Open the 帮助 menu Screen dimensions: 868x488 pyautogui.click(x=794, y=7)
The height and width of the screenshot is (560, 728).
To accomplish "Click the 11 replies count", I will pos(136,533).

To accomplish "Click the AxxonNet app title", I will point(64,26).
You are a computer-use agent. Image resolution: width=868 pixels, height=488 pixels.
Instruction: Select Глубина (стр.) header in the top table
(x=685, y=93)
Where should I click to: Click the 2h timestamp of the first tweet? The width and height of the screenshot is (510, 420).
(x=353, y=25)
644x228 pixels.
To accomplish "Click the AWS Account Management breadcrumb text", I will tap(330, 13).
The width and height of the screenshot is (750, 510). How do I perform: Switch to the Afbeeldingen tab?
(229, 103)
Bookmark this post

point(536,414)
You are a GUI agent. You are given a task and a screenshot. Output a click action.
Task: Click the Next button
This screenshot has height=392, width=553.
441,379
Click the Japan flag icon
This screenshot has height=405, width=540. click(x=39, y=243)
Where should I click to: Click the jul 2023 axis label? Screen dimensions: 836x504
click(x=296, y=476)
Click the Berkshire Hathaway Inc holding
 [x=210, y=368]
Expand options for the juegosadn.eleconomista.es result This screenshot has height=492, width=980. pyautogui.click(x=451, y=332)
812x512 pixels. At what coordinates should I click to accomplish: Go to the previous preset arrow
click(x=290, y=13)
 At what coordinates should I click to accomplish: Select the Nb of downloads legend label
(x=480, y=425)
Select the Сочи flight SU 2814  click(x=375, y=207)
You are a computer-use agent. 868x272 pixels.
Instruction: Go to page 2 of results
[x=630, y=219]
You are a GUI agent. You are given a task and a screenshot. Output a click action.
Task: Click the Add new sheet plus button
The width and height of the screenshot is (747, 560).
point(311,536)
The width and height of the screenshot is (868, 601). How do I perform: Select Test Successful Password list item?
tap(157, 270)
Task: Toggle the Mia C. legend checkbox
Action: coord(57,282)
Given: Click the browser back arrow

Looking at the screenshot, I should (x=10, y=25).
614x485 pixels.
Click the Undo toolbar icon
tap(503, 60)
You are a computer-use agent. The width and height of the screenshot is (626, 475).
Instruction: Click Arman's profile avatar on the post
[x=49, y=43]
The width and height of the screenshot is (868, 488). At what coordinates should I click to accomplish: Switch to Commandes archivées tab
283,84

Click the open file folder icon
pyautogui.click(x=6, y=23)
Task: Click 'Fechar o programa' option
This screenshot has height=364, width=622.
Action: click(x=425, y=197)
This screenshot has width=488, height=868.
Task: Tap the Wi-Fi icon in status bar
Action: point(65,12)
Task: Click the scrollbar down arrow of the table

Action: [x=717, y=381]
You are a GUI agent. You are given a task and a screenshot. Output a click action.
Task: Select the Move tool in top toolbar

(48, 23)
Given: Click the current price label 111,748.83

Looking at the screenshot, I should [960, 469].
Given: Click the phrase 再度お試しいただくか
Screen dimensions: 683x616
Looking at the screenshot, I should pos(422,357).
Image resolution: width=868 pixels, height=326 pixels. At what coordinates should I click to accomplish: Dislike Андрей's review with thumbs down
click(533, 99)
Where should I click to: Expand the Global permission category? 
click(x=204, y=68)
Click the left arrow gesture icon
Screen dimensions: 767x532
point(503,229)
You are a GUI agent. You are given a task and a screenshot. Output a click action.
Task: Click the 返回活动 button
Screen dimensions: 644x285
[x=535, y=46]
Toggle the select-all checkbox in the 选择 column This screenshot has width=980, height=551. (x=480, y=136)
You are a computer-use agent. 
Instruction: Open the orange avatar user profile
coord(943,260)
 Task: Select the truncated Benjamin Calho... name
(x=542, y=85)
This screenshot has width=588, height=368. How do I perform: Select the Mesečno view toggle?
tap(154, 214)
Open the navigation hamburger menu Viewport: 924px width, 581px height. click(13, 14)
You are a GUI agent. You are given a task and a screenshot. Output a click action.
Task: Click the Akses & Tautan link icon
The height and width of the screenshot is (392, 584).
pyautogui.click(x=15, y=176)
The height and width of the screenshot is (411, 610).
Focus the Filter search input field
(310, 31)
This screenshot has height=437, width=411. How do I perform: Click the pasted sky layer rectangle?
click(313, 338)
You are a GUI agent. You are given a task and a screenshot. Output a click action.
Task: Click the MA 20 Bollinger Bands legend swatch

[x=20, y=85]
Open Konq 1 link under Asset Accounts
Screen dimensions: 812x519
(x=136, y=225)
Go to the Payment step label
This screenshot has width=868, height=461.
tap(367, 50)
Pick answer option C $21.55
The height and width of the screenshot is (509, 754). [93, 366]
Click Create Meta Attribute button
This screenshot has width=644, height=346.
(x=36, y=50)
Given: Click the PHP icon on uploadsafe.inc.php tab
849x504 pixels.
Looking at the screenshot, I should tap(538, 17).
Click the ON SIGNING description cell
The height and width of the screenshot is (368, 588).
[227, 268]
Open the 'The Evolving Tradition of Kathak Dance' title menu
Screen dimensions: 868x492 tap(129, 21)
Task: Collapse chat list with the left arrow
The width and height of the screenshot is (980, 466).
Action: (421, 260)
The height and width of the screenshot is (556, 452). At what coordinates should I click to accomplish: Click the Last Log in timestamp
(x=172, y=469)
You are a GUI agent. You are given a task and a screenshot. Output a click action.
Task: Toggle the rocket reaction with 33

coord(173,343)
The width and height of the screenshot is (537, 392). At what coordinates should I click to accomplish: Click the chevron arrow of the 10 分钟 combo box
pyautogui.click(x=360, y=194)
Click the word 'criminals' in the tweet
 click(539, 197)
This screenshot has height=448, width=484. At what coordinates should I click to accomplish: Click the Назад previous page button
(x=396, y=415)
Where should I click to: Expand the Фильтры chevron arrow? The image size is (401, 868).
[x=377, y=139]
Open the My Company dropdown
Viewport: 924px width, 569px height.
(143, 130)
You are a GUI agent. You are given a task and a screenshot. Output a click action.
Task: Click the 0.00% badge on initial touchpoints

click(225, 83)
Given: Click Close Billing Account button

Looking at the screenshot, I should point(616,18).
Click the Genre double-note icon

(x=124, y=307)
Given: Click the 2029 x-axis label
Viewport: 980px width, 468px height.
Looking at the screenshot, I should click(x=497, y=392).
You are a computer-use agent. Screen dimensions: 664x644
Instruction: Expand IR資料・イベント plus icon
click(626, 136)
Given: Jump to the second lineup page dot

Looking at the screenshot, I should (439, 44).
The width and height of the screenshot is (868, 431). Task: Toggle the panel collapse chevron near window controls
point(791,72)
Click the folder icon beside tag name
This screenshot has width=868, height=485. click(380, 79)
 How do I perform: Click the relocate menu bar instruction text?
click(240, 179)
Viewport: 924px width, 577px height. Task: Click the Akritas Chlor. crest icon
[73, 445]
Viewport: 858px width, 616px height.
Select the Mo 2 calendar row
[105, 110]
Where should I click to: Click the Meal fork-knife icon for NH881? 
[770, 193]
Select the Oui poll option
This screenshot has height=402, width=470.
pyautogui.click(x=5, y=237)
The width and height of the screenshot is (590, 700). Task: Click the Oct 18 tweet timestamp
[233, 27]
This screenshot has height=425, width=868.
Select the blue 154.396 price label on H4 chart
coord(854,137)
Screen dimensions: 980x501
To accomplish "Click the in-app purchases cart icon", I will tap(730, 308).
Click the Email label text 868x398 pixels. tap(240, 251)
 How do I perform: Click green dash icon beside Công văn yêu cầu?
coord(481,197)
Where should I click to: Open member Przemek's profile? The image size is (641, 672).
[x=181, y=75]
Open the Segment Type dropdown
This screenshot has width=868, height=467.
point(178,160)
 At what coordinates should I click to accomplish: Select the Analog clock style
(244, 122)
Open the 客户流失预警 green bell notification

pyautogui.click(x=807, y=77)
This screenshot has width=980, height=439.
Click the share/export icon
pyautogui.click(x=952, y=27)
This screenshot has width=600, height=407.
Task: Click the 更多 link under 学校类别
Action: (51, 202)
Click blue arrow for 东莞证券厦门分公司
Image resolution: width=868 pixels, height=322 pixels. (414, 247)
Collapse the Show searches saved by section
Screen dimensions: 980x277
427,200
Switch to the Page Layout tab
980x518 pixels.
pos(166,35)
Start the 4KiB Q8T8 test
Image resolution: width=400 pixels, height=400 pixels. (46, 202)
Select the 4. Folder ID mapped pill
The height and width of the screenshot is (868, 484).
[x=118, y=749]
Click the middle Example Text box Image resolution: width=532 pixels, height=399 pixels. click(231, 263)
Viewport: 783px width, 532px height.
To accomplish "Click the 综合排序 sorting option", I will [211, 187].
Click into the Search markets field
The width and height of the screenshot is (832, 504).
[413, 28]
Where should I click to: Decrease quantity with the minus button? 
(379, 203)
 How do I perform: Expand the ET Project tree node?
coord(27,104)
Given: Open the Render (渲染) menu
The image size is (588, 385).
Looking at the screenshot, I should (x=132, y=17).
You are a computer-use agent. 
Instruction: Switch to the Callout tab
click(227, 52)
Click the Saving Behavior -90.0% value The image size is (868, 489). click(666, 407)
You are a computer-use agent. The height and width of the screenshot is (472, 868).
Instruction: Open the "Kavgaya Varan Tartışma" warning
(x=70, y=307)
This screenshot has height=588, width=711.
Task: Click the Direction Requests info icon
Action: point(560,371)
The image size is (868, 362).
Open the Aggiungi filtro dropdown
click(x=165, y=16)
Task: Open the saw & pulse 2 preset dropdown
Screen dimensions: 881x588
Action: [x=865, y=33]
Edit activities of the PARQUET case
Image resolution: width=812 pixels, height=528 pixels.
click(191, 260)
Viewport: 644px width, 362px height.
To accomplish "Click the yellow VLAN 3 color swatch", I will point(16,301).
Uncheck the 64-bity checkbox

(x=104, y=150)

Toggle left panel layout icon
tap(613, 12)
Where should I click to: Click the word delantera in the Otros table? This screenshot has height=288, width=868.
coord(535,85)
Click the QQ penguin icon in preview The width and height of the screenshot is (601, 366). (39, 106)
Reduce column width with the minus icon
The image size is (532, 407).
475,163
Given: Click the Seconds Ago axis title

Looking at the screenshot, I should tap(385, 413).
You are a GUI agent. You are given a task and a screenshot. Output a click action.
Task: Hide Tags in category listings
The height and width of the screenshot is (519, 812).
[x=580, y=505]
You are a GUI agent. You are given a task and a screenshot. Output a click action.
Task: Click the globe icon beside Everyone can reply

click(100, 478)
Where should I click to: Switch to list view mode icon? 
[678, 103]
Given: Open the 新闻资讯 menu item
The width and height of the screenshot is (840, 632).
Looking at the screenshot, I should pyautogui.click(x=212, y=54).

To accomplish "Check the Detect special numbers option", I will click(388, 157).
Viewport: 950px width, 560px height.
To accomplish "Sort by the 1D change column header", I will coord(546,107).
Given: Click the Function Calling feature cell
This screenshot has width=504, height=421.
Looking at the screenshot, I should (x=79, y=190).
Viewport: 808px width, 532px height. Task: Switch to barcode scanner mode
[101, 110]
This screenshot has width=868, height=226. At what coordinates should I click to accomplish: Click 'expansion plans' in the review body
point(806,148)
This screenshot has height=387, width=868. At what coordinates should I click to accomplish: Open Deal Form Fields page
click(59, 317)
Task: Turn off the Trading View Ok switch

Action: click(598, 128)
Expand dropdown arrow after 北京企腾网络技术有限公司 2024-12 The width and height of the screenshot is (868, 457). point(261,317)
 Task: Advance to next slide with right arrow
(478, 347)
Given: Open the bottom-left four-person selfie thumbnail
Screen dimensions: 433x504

▶ Aim of the task
Look back at the entries above and repeat, unchanged, every line from the line holding "Click the Saving" through the line holding "Given: Open the 新闻资讯 menu item".

▶ Task response
Click the Saving Behavior -90.0% value The image size is (868, 489). click(666, 407)
You are a computer-use agent. The height and width of the screenshot is (472, 868).
Instruction: Open the "Kavgaya Varan Tartışma" warning
(x=70, y=307)
This screenshot has height=588, width=711.
Task: Click the Direction Requests info icon
Action: point(560,371)
The image size is (868, 362).
Open the Aggiungi filtro dropdown
click(x=165, y=16)
Task: Open the saw & pulse 2 preset dropdown
Screen dimensions: 881x588
Action: [x=865, y=33]
Edit activities of the PARQUET case
Image resolution: width=812 pixels, height=528 pixels.
click(191, 260)
Viewport: 644px width, 362px height.
To accomplish "Click the yellow VLAN 3 color swatch", I will point(16,301).
Uncheck the 64-bity checkbox

(x=104, y=150)

Toggle left panel layout icon
tap(613, 12)
Where should I click to: Click the word delantera in the Otros table? This screenshot has height=288, width=868.
coord(535,85)
Click the QQ penguin icon in preview The width and height of the screenshot is (601, 366). (39, 106)
Reduce column width with the minus icon
The image size is (532, 407).
475,163
Given: Click the Seconds Ago axis title

Looking at the screenshot, I should tap(385, 413).
You are a GUI agent. You are given a task and a screenshot. Output a click action.
Task: Hide Tags in category listings
The height and width of the screenshot is (519, 812).
[x=580, y=505]
You are a GUI agent. You are given a task and a screenshot. Output a click action.
Task: Click the globe icon beside Everyone can reply

click(100, 478)
Where should I click to: Switch to list view mode icon? 
[678, 103]
Given: Open the 新闻资讯 menu item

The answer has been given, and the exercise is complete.